Etwa 20 solcher Beschwerden liefen jedes Jahr auf, sagt Breuer. Wir müssen dann den Beweis antreten, dass von dem Betrieb eine Gefahr ausgeht.″ Konkret bedeutet das, dass der Inhaber die Abläufe in seiner Küche offenlegen muss. Wurden die vorgeschriebenen Kühltemperaturen eingehalten? Wie wird mit den Lebensmitteln umgegangen? Hat der Koch nachgemessen, ob die Gartemperatur erreicht wurde?
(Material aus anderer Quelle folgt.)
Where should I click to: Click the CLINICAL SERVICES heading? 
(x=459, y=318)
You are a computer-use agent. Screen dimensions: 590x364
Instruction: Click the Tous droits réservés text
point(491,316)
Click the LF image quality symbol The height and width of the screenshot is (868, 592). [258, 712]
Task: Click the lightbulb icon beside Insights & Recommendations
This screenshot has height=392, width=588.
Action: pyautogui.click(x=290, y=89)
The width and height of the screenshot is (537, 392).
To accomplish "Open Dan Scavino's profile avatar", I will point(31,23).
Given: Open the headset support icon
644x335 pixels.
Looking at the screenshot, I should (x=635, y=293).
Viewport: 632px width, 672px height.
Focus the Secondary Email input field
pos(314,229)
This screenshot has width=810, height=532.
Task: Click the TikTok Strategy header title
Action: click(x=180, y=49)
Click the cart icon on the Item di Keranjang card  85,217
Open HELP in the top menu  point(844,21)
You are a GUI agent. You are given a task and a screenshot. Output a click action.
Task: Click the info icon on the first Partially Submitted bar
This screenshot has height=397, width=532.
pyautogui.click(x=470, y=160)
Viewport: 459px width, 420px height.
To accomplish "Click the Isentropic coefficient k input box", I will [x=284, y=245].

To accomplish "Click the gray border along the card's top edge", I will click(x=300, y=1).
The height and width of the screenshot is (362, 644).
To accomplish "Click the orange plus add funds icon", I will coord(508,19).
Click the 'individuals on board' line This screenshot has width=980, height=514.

Manche Gastronomen bewahren auch Proben von den servierten Speisen auf, um sich im Falle einer Untersuchung abzusichern. Unser letztes Mittel bei einem wirklich bedenklichen Betrieb ist, die Bearbeitung und Abgabe von Lebensmitteln zu untersagen″, so Breuer. Ein Fall wie der von Gastronom Dierker ist ihr allerdings noch nie untergekommen. Für die Lebensmittelüberwachung endet die Sorgfaltspflicht des Gastronomen, sobald das Essen serviert wird.

Eine andere Sichtweise hat Anwalt Ansgar Kluge. Der Lebensmittelrechtler aus Hannover spricht in diesem speziellen Fall von einer Beweisproblematik: Im Zweifel muss nachgewiesen werden, dass das Essen zum Zeitpunkt der Abgabe einwandfrei war und das ist nicht immer möglich.″ Anders als bei der Untersuchung durch die Lebensmittelüberwachung reiche vor Gericht der Beweis nicht aus, dass der Gastronom grundsätzlich einwandfreie Speisen serviert. Es geht um das einzelne Stück Fisch, die Soße und die Beilage.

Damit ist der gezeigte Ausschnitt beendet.